Lo studio clinico DETOUR 2 ha arruolato 202 pazienti negli Stati Uniti e in Europa per le analisi primarie. Nell'ottobre 2022 è stata presentata alla FDA una domanda di approvazione pre-market (PMA) per i sistemi DETOUR. I risultati a 12 mesi dello studio sono stati presentati alla Conferenza VIVA 2022 da uno dei ricercatori principali dello studio, il Dr. Sean Lyden, Presidente del Dipartimento di Chirurgia Vascolare del Cleveland Clinic's Sydell and Arnold Miller Family Heart, Vascular & Thoracic Institute.

I risultati presentati sono elencati di seguito: Il 96% dei pazienti arruolati aveva occlusioni totali croniche, con una lunghezza media della lesione di 32,7 cm. Il successo tecnico è stato raggiunto nel 100% dei pazienti trattati e l'endpoint primario di sicurezza è stato superato con un tasso di MAE a 30 giorni del 7,0%. Anche l'endpoint di efficacia a 1 anno è stato raggiunto, con il 72,1% di libertà da CD-TLR e stenosi ricorrente > 50% a 12 mesi.

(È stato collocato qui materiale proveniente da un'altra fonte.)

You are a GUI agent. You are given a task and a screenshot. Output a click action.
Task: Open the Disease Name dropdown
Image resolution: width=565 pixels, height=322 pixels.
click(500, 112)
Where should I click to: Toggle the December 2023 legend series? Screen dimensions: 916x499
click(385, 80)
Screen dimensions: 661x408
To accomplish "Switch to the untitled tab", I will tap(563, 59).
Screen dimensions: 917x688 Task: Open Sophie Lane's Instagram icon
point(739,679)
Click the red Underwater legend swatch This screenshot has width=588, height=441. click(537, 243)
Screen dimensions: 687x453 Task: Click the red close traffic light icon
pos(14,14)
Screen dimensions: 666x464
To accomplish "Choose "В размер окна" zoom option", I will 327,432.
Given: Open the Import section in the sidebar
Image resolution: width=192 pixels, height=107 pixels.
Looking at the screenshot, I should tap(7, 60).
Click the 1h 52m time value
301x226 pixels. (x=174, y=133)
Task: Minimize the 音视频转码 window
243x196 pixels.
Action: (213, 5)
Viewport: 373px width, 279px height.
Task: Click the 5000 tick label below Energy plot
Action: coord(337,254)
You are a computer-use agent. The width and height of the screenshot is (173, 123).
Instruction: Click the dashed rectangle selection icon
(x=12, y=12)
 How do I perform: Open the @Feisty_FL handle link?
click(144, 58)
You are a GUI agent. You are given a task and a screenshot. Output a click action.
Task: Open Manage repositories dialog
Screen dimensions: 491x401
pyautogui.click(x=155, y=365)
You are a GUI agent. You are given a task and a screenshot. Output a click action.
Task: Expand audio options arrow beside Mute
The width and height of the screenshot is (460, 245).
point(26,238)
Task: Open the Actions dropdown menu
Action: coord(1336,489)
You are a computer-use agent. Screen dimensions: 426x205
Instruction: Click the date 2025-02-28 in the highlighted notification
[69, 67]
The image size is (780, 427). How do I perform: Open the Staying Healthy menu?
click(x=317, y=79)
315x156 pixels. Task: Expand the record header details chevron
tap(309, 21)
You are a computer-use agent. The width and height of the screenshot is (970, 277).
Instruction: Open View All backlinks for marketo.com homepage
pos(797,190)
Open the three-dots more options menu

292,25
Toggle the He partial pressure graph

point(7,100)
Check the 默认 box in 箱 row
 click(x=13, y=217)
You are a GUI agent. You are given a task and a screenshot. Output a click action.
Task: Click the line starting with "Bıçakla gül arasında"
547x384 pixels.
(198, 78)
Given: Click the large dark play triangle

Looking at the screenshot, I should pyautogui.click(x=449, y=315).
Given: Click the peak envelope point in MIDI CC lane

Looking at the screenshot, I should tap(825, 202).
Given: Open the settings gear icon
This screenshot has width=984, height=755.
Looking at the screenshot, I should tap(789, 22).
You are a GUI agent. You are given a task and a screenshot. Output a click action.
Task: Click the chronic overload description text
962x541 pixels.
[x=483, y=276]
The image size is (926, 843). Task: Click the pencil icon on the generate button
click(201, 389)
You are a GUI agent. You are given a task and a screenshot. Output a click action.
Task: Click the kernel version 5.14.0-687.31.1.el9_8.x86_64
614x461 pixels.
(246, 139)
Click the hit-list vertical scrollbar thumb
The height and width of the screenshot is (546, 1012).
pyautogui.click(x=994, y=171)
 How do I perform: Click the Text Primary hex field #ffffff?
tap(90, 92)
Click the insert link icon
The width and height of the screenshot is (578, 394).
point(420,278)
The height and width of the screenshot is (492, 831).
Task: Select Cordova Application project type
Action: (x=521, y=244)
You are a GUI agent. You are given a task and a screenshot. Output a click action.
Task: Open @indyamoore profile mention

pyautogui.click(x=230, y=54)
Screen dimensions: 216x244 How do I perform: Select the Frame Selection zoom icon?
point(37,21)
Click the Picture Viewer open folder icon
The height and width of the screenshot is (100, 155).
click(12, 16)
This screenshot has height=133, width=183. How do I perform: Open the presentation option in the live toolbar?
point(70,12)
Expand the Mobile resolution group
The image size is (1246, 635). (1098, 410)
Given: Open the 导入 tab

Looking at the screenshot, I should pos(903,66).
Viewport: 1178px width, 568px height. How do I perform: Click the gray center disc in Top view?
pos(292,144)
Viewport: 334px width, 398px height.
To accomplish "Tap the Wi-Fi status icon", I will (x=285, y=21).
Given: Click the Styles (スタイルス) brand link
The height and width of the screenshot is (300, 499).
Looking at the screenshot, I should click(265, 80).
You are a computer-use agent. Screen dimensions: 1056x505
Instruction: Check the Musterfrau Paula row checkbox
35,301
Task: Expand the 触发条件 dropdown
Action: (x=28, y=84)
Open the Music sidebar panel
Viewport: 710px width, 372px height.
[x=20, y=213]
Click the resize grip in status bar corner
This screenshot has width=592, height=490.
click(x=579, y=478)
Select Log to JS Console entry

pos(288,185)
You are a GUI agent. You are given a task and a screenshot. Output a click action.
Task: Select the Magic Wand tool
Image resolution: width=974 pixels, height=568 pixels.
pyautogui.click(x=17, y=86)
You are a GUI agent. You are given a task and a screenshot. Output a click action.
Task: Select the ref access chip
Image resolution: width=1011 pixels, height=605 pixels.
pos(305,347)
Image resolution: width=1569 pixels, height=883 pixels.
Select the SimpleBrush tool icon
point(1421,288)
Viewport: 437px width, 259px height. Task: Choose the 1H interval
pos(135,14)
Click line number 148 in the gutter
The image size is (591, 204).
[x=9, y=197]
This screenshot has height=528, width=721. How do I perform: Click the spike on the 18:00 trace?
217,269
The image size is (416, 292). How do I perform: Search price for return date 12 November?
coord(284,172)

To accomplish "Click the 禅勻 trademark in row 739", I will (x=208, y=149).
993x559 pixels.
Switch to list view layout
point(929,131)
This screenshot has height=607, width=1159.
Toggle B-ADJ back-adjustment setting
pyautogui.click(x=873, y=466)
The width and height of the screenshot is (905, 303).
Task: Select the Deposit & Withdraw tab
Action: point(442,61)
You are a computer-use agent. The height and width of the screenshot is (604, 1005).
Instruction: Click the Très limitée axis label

La pervietà primaria assistita era del 77,7% a 12 mesi. La pervietà secondaria a 12 mesi era dell'89%. C'è stato un netto miglioramento della qualità della vita, misurata dall'indice EQ-5D-5L, confrontando i punteggi pre e post-trattamento.

I valori medi dell'indice sono stati di 0,69, 0,77 e 0,80, rispettivamente al basale, a 30 giorni e a 12 mesi. I punteggi medi della VAS EQ sono stati di 62,8, 72,1 e 70,5 negli stessi periodi.